The water from the spring was generally carried through
pump logs to the barnyard where hot, thirsty horses, coming in from the
fields, could refresh themselves in contentment and where all other farm
animals could enjoy the cool, flowing water. Modem electric refrigerators
may be more efficient but they never can match the sweetness of the
old-fashioned spring houses of mountain farms.
In the old days many farm women made cheese as well as
butter but that practice ceased when the cheese factories came. Vermont
green cheese, sometimes called sage cheese, gained an enviable reputation
throughout the state and throughout New England. I can still see our
cheese maker, Martin Williams, with his mortar and pestle preparing his
sage for use in his great vats of curds. It was his custom to mix tender
clover leaves with the sage so that it would not taste too strong. Alas!
the cheese making industry in Vermont was short lived as it was replaced
by the famous Herkimer County New York State cheese long before Wisconsin
became the cheese making state of America.

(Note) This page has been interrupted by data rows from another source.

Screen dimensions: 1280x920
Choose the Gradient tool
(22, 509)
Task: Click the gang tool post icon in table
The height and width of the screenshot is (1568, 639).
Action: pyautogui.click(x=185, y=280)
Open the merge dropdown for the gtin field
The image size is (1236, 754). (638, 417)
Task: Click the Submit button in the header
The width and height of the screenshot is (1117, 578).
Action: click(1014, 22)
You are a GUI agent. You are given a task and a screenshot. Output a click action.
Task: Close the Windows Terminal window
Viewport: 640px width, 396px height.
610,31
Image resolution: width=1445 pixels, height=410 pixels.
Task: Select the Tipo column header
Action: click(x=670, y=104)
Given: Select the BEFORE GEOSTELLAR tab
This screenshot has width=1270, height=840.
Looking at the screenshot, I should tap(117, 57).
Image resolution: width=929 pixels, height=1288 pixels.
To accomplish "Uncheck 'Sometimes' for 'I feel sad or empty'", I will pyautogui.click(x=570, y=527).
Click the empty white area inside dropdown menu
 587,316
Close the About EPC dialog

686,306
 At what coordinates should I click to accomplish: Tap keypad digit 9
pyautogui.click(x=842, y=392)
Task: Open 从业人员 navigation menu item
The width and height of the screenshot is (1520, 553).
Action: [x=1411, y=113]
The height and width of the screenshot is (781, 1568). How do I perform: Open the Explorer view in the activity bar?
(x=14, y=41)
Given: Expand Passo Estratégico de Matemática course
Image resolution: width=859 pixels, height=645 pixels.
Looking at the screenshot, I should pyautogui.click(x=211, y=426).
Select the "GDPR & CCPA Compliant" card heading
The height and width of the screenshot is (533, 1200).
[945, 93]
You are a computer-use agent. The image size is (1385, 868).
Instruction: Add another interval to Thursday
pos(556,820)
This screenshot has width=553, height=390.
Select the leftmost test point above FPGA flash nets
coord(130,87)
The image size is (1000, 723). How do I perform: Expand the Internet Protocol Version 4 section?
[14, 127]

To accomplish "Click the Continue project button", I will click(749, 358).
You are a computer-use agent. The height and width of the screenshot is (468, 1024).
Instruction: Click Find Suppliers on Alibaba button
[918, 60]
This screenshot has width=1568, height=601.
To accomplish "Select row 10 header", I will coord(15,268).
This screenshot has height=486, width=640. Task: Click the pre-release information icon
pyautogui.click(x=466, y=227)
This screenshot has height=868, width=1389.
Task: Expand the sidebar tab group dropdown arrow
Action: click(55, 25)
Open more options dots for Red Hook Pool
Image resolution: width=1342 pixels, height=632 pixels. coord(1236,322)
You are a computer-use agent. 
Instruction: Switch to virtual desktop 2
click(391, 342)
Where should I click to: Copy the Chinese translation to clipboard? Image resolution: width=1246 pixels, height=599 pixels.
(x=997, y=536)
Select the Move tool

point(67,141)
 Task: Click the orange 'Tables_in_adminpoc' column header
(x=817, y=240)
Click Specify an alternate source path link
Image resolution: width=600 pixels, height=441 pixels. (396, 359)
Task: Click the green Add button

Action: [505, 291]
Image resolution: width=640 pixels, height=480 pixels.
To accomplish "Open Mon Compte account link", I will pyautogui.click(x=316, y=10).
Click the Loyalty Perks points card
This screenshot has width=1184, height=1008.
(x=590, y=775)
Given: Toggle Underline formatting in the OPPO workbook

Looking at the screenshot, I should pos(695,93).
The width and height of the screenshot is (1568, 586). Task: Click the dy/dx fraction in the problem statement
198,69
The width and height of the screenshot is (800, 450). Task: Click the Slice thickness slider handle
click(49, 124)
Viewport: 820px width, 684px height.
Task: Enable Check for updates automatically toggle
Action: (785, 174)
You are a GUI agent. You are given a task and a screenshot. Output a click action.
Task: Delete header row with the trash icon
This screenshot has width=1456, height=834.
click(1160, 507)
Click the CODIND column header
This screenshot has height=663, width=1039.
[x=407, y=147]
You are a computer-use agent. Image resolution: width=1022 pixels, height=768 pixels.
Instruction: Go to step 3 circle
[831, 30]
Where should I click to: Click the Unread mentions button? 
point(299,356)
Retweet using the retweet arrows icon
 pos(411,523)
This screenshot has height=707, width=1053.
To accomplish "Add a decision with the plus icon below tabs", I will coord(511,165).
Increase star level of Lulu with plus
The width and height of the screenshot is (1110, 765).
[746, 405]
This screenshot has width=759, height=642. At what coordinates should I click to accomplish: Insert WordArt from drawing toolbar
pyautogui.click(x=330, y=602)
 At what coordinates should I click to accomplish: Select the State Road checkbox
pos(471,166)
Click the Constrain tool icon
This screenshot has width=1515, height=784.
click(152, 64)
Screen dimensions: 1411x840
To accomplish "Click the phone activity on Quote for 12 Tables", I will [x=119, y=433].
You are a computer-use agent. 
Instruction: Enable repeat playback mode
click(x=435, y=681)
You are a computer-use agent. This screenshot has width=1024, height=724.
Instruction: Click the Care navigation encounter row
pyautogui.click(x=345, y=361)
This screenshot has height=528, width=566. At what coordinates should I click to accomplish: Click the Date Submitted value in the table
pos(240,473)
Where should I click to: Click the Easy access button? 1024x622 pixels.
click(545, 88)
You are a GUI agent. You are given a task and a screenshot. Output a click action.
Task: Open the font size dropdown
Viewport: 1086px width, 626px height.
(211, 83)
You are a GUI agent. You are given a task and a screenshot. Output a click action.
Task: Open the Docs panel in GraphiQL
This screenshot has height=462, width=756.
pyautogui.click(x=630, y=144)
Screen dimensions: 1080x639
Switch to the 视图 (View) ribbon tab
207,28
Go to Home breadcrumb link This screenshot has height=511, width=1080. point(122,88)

Creameries were the next in order. Cheese factories
were turned into creameries and Vermont farmers brought their whole milk
and took away the skimmed milk to be fed to their pigs just as before.
The cream
was separated from the milk, cooled and placed in large cans which were
put into heavy stuffed jackets and shipped by fast trains to Boston or New
York where it arrived in time for breakfast. This practice with some
refinements still continues and doubtless will continue until the
aeroplane changes the present order. Most thrifty Vermont farmers have
their own cream separators now.
As compared with many New England houses our house is
not old, even now being only one hundred years old or thereabouts; that is
to say that it is only about as old as the city of Chicago where houses
quickly come and go. It is as staunch to-day as when built and, if no
untoward circumstances disturb the serenity of its mounting years, it is
doubtless destined to be really old, even In the New England sense,
sometime in the centuries to come.
To passing automobiles on the Ethan Allen Highway, it
is distinguishable by two large letters “H.H.” worked out in the pattern
of its imperishable roof of slate. The letters stand for Howard Harris, my
benefactor and grandfather. The house is now owned by Mr. and Mrs. R. C.
Taft who have raised a fine family in it.
How the house happened to be built so recently was due
to a misfortune which at the time seemed calamitous. The original
residence was destroyed by fire one Christmas night. The fire began in
grandfather’s store which, for convenience, had been built near the house.
Of the days of the reconstruction of the house, I have
never learned anything except the fact that the versatile carpenter
employed his spare hours, when the weather interfered with his building
operations, in making grandfather a pair of fine boots. In conformity with
the prevailing fashion they were made to reach nearly to the knees,
although shoes would have been far more comfortable and equally
serviceable.
These
boots were light in weight, very soft and pliable and they served him as
best boots for nearly forty years. During that period, they were worn
every Sunday and when grandfather was traveling; in fact, on all special
occasions and, when he was finally laid away, his weary feet were tenderly
placed in the soft, pliable top boots made by the versatile carpenter.